CurveAssure is a pre-FDA startup that’s developing an at-home spinal assessment tool to help doctors and patients find optimal treatment for spine conditions. The company is focusing on patients with spinal deformity and degeneration, as those are some of the most at-risk patient populations.

Haas, the company’s co-founder and chief executive officer, enrolled in the Flexible MBA program after graduating from the Johns Hopkins Whiting School of Engineering with a Master’s in Bioengineering Innovation and Design. At the time of the showcase, Zolkowski was head of business strategy. He has since moved to an advisory role for CurveAssure and now works full-time for Abbott as an associate product manager. A third Hopkins alumnus, Antony Fuleihan (MSE ’23) is another co-founder, who serves as the company’s chief technology officer. He helped prepare and design the pitch.  

The trio sees the Student Venture Showcase as a big opportunity for early-stage startups, saying the panel of investors played a huge role in helping them understand how to move their business forward. The showcase also helped them to check their business plans, see how they would hold up in front of real investors, and gain real pitch experience.

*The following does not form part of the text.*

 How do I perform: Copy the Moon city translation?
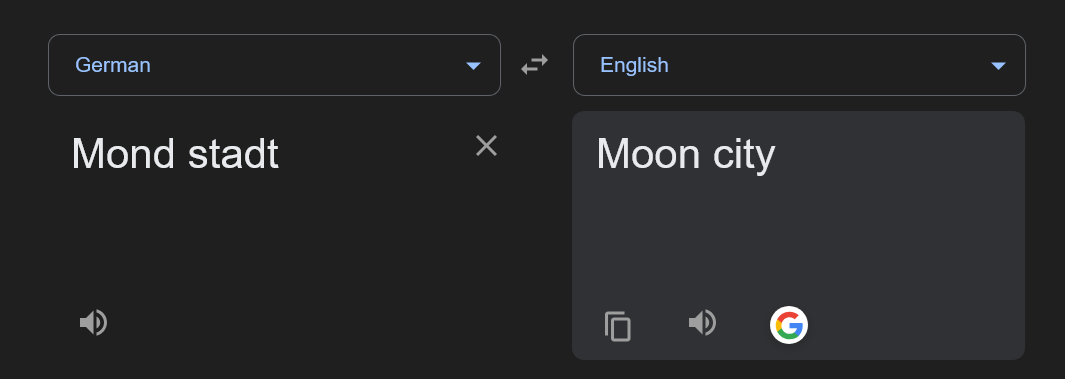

"Even the preparation—all the hours we put in, all of the late nights throughout the competition—it helped us get to a place where we felt comfortable putting our ideas out in a public setting,” said Haas.

“I feel very comfortable going up in front of dozens of people and pitching business plans,” Zolkowski said. “I don’t know if I would have said that before starting this showcase process. The funding and networking opportunities are great, but the biggest takeaway from the showcase would be the experience of pitching the business plan. It was one of the most impactful experiences of my MBA program.”

How FastForward U fuels startups’ futures

“FastForward U serves as a center for students who want to be innovators and entrepreneurs,” said Ambrose. “We are the epicenter of all things related to startup incubation. Whether it’s someone who has an idea or someone who’s already raised significant funding, FFU is there to help support.”

FFU has six accelerator opportunities throughout the year. The opportunities allow students to connect with mentors, explore their innovations, and ultimately build their startups with support from non-dilutive grants through FFU. These opportunities are open to all Carey Business School and JHU students.

“The philanthropic dollars and funding for collaboration opportunities are made possible by our Johns Hopkins alums, like Jon [Kling], who give back,” Ambrose said. “And it goes directly to the students to empower the next generation of entrepreneurs.”

Kling, a 2004 Master of Real Estate and Infrastructure alumnus, developed the original concept for his real estate investment company, which invests in public-private partnerships throughout the United States. He gives back as the event’s sponsor because of his experience at Carey.

“My experience was so powerful and transformative that I really wanted to encourage students who have their own business plans to pursue them,” Kling said. “As a student entrepreneur, there is value in winning [the showcase]. It serves as a stepping-stone to get attention from the venture community.”

Kling’s firm, which has sponsored the event since its inception, helps plan the event throughout the year. And he has high hopes for the evolution of the showcase. While the audience is involved in some aspects, like voting for the “audience choice award,” Kling says the showcase should also serve as inspiration for students in the audience.

“Maybe it’s the first-year student who has a great idea but doesn’t know how to pursue it. I want that student to be in the audience during the showcase to see that they can get involved next year.”